WolframLang: String Expression
String Expression represents a string pattern. It is WolframLang's alternative syntax comparable to Regular Expression.
String Expression has a syntax that is more readable, and similar to WolframLang: Pattern Syntax for matching symbolic expression structures.
StringExpression[s1, s2, etc]
-
🔸 SHORT SYNTAX:
s1 ~~ s2 ~~ etc
Represents a string pattern, used in string functions that take a string pattern.
StringExpression Short Syntax
StringExpression[ a, b, c, etc ]
is equivalent to
(a ~~ b ~~ c ~~ etc)
StringExpression Syntax
Here are the most useful ones. (see Wolfram site for complete list.)
Literal Char Sequence
(* literal char sequence *) StringCases[ "abcd", "bc" ] (* {bc} *)
Any Single Char
_
→ any single characterExcept["\n"]
→ a single character that is not newline character.
(* any single char bracketed by space *) StringCases[ "a b c", (" " ~~ _ ~~ " ")] (* { b } *)
Character Class
LetterCharacter
CharacterRange[ "char1", "char2" ]
DigitCharacter
HexadecimalCharacter
WhitespaceCharacter
NumberString
(* any of a b c *) StringCases[ "abcdf", {"a", "b", "c"}] (* {a, b, c} *) (* any letter char *) StringCases[ "x291h", LetterCharacter] (* {x, h} *) (* range of chars *) StringCases[ "9GqYw", CharacterRange[ "a", "z" ], IgnoreCase -> True] (* {G, q, Y, w} *) (* digits *) StringCases[ "x86w3", DigitCharacter..] (* {86, 3} *) (* hexadecimal digits *) StringCases[ "pf7hs72a64", HexadecimalCharacter..] (* {f7, 72a64} *) (* whitespace char *) StringCases[ "some \tthing\nthere", WhitespaceCharacter] (* result is list of space, tab, or newline chars *)

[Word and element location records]
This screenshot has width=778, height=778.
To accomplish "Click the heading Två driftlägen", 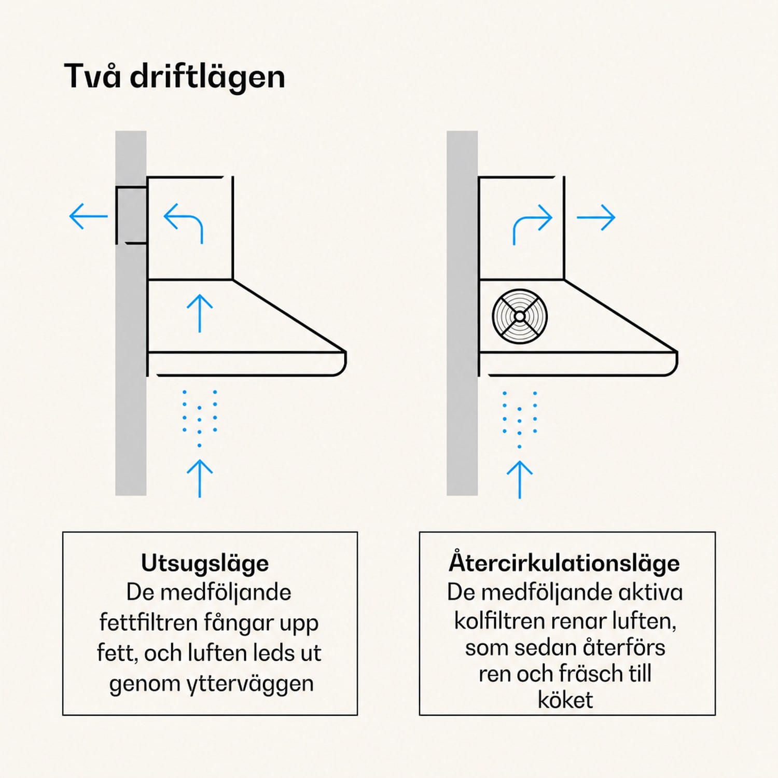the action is click(174, 77).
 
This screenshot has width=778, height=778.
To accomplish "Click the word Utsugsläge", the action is click(205, 564).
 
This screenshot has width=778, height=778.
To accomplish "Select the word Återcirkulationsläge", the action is click(564, 563).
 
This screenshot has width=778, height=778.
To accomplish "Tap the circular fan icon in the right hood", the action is click(520, 316).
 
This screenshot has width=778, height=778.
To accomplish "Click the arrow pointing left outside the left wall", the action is click(88, 216).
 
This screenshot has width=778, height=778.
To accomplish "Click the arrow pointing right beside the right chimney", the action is click(596, 217).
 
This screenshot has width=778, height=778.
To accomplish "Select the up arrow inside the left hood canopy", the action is click(200, 313).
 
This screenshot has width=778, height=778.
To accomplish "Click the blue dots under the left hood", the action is click(200, 418).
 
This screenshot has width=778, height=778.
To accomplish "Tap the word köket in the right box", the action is click(565, 700).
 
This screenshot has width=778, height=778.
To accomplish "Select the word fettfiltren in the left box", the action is click(149, 622).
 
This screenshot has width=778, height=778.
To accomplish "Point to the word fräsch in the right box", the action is click(590, 674).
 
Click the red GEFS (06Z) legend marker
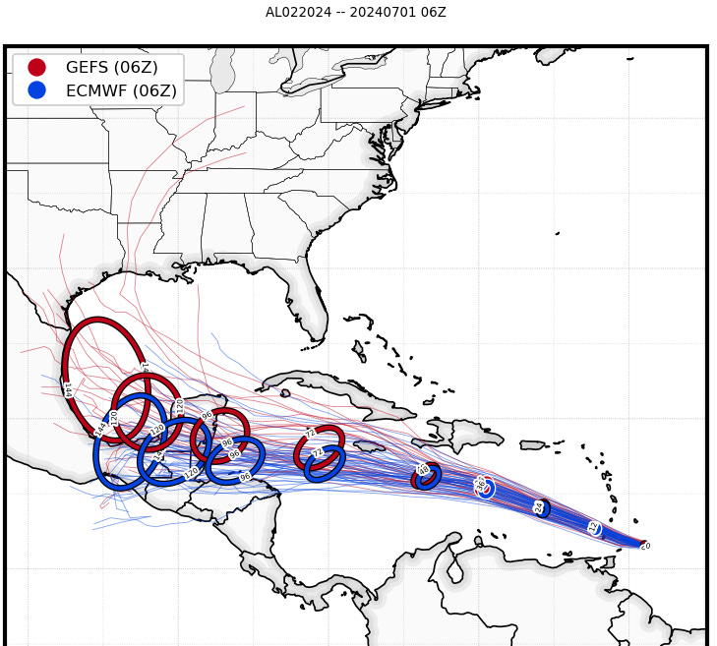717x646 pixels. point(36,67)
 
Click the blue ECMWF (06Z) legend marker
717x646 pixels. point(36,90)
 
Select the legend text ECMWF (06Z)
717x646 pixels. point(121,90)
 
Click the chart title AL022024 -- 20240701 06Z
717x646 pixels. point(355,12)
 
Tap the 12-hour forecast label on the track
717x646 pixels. point(593,528)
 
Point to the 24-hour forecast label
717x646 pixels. point(539,507)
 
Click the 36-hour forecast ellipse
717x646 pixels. point(483,486)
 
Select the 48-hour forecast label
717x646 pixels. point(424,470)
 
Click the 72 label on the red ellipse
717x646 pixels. point(311,434)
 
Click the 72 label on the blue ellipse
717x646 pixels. point(318,453)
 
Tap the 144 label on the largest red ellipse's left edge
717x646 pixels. point(67,389)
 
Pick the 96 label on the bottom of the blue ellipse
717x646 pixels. point(245,477)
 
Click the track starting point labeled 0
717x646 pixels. point(645,545)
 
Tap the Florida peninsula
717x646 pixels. point(308,295)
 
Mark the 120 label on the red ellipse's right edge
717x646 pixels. point(180,407)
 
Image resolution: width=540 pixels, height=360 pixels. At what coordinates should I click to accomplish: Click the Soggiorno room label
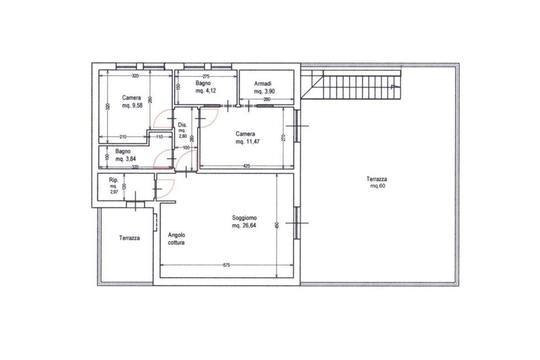pos(244,218)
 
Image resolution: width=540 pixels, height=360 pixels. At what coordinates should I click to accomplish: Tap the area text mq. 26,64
pos(244,225)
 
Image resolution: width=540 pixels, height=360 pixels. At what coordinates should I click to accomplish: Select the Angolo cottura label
pos(176,238)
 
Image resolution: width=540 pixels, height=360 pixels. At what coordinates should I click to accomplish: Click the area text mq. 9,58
pos(132,106)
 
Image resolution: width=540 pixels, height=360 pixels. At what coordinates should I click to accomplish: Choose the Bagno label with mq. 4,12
pos(203,83)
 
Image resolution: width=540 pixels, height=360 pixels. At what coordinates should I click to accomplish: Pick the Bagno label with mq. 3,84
pos(123,152)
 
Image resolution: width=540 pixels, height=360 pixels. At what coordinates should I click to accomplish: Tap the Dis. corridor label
pos(182,125)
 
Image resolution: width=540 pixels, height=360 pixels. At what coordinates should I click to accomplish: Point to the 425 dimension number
pos(246,166)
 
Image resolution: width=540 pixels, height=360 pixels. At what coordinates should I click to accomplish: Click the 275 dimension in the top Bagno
pos(207,76)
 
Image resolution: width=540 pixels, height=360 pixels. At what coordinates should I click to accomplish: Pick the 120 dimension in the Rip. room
pos(125,187)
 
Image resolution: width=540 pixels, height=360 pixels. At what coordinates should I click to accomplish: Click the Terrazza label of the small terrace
pos(129,238)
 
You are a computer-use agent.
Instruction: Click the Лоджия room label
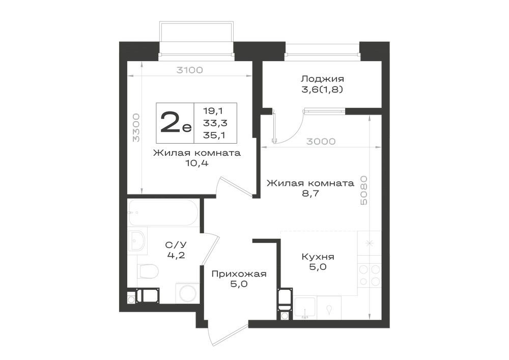point(322,79)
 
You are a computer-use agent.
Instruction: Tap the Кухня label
point(318,257)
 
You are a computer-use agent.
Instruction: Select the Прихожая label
point(239,274)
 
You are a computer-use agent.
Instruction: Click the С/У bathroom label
point(176,244)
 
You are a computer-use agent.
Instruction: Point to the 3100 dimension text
point(189,70)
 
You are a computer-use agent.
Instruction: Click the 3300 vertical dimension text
point(136,127)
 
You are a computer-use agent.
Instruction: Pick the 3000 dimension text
point(321,142)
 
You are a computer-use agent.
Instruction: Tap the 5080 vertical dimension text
point(364,190)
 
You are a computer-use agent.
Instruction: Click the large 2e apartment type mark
point(175,122)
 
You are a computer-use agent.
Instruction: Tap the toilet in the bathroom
point(148,271)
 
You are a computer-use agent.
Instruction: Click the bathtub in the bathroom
point(163,213)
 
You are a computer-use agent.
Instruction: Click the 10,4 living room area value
point(196,163)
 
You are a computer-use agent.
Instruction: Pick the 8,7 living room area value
point(310,194)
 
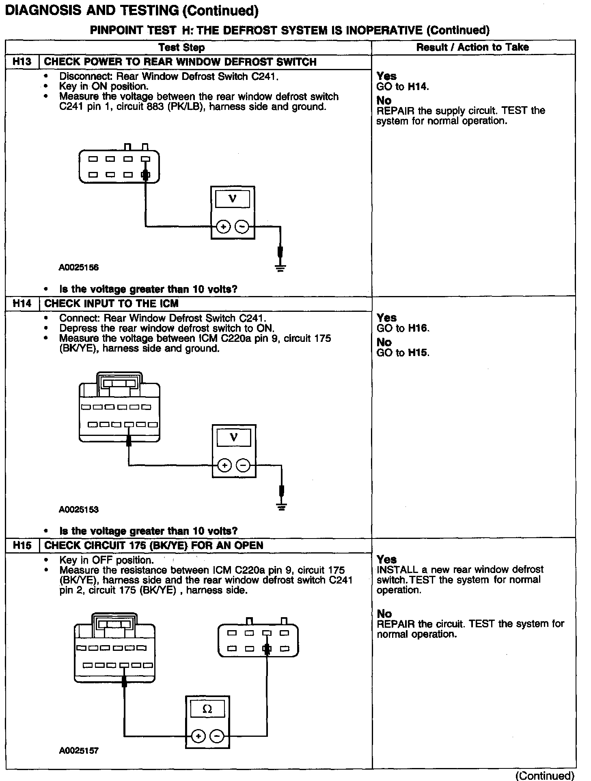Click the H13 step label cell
pos(22,62)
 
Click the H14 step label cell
pos(22,303)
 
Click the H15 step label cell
pos(22,545)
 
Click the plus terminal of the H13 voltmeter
pos(223,227)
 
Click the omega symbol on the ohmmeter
pos(207,709)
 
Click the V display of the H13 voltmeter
pos(233,199)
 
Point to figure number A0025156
pos(79,267)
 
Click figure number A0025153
pos(79,509)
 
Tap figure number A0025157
pos(79,751)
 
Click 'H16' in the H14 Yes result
pos(418,328)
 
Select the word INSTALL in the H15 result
pos(397,569)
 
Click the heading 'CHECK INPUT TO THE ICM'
pos(111,303)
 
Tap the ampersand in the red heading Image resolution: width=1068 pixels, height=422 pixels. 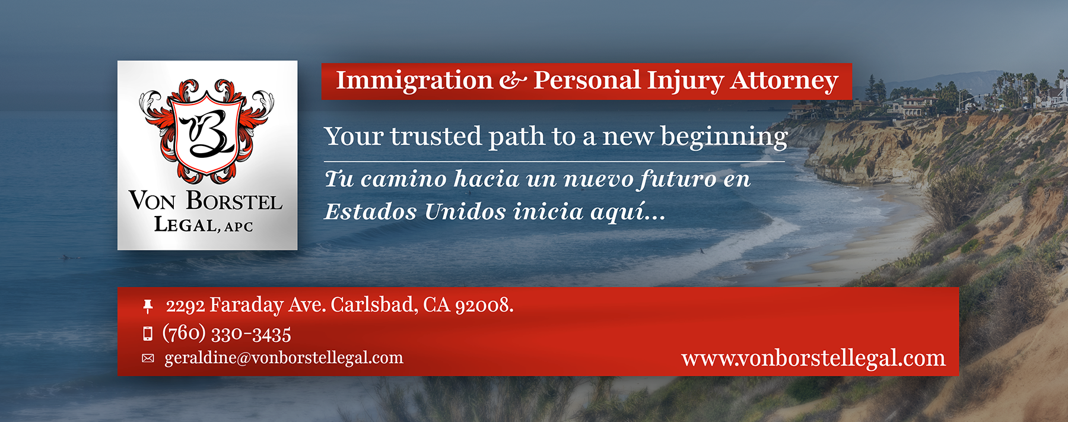click(x=513, y=81)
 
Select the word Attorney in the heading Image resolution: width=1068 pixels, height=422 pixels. click(x=784, y=81)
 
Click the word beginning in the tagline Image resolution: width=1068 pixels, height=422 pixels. click(x=724, y=137)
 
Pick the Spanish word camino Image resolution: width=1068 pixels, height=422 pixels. click(x=403, y=179)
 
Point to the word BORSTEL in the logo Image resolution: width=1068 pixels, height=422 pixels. click(x=234, y=201)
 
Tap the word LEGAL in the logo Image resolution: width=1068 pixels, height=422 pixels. click(x=185, y=225)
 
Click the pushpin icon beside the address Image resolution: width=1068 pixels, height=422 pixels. click(x=148, y=306)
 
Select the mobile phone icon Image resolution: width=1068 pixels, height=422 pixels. click(x=148, y=334)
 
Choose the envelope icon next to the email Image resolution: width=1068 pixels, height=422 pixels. click(x=148, y=358)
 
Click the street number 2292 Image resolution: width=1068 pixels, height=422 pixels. click(x=185, y=306)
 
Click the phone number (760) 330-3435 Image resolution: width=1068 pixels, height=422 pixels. click(x=227, y=334)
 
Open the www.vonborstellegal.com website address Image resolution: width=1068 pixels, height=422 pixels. click(x=813, y=358)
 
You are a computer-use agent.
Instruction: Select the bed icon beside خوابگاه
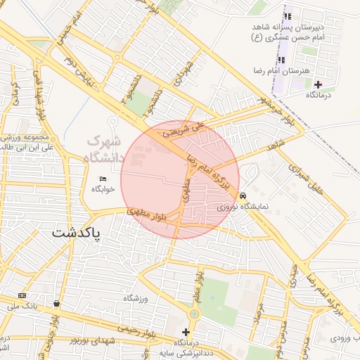tap(103, 179)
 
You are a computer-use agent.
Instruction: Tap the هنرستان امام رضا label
tap(282, 72)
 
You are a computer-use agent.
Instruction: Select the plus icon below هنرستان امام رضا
tap(318, 84)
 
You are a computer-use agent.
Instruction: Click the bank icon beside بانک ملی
tap(22, 295)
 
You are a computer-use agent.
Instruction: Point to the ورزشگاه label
tap(139, 299)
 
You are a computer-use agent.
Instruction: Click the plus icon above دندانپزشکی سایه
tap(186, 332)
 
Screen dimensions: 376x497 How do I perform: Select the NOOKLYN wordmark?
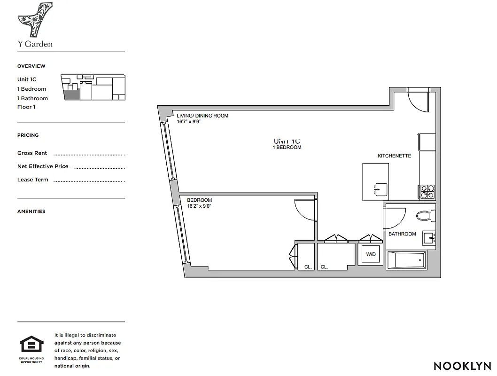pyautogui.click(x=462, y=366)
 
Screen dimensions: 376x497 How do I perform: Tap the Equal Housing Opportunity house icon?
pyautogui.click(x=31, y=345)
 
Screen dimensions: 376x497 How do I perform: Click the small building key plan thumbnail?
pyautogui.click(x=93, y=87)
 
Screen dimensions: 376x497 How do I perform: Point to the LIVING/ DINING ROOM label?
pyautogui.click(x=202, y=116)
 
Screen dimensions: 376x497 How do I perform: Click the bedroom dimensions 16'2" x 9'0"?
pyautogui.click(x=199, y=206)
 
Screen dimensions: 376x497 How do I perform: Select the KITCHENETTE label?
pyautogui.click(x=394, y=156)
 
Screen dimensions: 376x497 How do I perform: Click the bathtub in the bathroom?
pyautogui.click(x=406, y=260)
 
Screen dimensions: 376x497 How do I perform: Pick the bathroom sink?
pyautogui.click(x=429, y=238)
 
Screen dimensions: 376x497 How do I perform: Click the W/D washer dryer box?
pyautogui.click(x=371, y=254)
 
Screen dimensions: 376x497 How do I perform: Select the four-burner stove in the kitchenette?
pyautogui.click(x=427, y=191)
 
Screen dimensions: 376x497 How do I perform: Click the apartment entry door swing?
pyautogui.click(x=418, y=100)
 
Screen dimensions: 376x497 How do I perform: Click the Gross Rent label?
pyautogui.click(x=32, y=153)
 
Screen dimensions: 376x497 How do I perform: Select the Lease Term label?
pyautogui.click(x=33, y=180)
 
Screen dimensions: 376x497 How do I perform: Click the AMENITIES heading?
pyautogui.click(x=31, y=212)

▸ **Problems to work on**:
**1)** Rewrite the paragraph in the String Expression page that begins "String Expression represents a string pattern" as a single, shorter sentence that keeps its main facts.
**2)** Continue the page on WolframLang String Expression from the point where it stops.

▸ **Answers**:
**1)** String Expression represents a string pattern and is WolframLang's alternative syntax to Regular Expression.

**2)**
Character Class Exclusion
Except[pattern]
→ a pattern that is not pattern
(* catch bold text *) StringCases[ "<b>this</b> and <b>449</b> and <b>3 some</b>", "<b>" ~~ Except[ "<" ].. ~~ "</b>" ] (* {<b>this</b>, <b>449</b>, <b>3 some</b>} *)
Match Boundary
StartOfString
EndOfString
StartOfLine
EndOfLine
WordBoundary
Except[WordBoundary]
(* start of string *) StringCases[ "abc", StartOfString ~~ LetterCharacter] (* a *) (* end of string *) StringCases[ "abc", LetterCharacter ~~ EndOfString] (* c *) (* start of line *) StringCases[ "abc def", StartOfLine ~~ LetterCharacter] (* {a, d} *) (* end of line *) StringCases[ "abc def", LetterCharacter ~~ EndOfLine] (* {c, f} *) (* word boundary *) StringCases[ "x471 948 y694", WordBoundary ~~ DigitCharacter.. ~~ WordBoundary] (* {948} *) StringCases[ "x471 958", Except[ WordBoundary ] ~~ DigitCharacter.. ~~ Except[ WordBoundary ]] (* {47, 5} *)
Repeat
pattern..
→ one or more timespattern...
→ zero or more times
(* digit repeated one or more times *) StringCases[ "2023 and 2024", DigitCharacter..] (* {2023, 2024} *) (* space repeated one or more times *) StringCases[ "this year 2023", " "..] (* match sequence of spaces *) (* <p> followed by space zero or more times *) StringCases[ "<p> some</p>", "<p>" ~~ " "...] (* {<p> } *)
Repeat N Times
(* digits repeated 4 times *) StringCases[ "95 713 2023", (d:DigitCharacter..)/;(StringLength@d === 4) ]
Alternatives
{pattern1, pattern2, etc}
or
pattern1 | pattern2 | etc
(* digits, preceded by id or x *) StringCases[ "id57 id537 Y418 x41 m6", {"id", "x"} ~~ DigitCharacter..] (* {id57, id537, x41} *)
(* catch integer or hexadecimal *) StringCases[ "18d69 447 3zzbw a1eaa", WordBoundary ~~ {DigitCharacter.., HexadecimalCharacter..} ~~ WordBoundary] (* {18d69, 447, a1eaa} *)
Named Capture
name:pattern
Named capture allows you to name a pattern, for later reference in replacement, or to specify a particular repetition of it the pattern.
(* digits, preceded by id or x. name the digits as d. return a list of the digits as number *) StringCases[ "id57 id537 Y418 x41 m6", {"id", "x"} ~~ d:DigitCharacter.. :> ToExpression[ d ]] (* {57, 537, 41} *)
Conditional Check on Pattern
(name:(pattern))/;(expr)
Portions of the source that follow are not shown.